* **Your instructions**
Select the lines of the records containing the word "Information" and list them.

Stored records
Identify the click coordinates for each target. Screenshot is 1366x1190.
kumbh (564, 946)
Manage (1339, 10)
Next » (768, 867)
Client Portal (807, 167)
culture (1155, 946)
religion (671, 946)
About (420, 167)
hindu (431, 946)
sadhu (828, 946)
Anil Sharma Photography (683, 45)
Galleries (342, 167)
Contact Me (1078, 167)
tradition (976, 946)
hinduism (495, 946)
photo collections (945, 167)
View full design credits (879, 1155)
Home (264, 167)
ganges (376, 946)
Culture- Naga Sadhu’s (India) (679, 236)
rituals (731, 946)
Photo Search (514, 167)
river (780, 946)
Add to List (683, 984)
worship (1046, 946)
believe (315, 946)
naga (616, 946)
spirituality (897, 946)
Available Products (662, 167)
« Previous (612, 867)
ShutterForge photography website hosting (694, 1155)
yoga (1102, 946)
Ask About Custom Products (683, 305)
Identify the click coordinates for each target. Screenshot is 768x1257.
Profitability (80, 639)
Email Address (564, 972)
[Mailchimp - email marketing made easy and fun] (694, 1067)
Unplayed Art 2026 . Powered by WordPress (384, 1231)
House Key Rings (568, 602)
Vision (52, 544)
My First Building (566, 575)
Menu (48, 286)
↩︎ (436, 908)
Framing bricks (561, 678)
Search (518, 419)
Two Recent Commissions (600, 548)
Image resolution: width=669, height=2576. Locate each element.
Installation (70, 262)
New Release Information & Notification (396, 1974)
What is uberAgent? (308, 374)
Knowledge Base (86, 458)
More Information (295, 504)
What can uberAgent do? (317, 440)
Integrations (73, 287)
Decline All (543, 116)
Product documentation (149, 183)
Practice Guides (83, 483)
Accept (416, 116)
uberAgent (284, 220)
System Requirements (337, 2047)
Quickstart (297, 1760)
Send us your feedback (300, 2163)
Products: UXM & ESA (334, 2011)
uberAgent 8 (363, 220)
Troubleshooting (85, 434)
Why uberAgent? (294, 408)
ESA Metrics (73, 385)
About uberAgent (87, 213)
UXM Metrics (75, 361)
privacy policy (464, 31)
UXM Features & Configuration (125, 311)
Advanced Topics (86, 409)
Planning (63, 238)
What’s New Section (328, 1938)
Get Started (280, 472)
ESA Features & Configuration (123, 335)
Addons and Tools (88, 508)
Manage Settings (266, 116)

* **Solution to this task**
New Release Information & Notification (396, 1974)
More Information (295, 504)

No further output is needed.